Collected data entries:
◇ ◇ ◇ ◇ ◇

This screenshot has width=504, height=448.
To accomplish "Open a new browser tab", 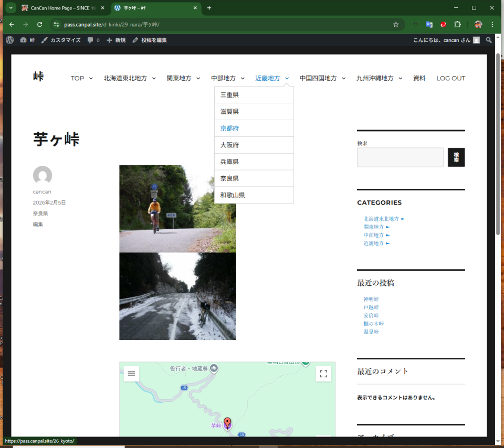I will [209, 8].
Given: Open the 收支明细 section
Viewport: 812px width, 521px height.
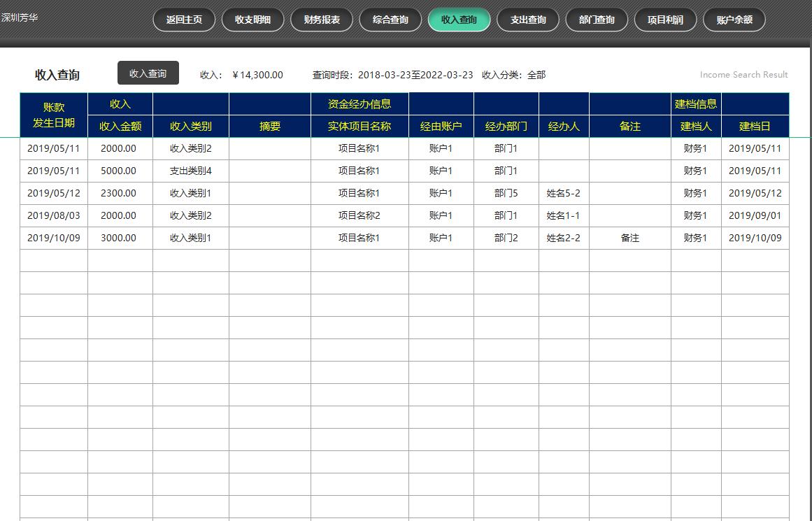Looking at the screenshot, I should (252, 20).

◇ ◇ ◇ ◇ ◇

REQUIREMENT =
Only the lines from the line containing "Given: Open the 收支明细 section" through the last line of the entries above should be reproduced, word for word and without pictures.

EXERCISE RESULT =
Given: Open the 收支明细 section
Viewport: 812px width, 521px height.
Looking at the screenshot, I should (252, 20).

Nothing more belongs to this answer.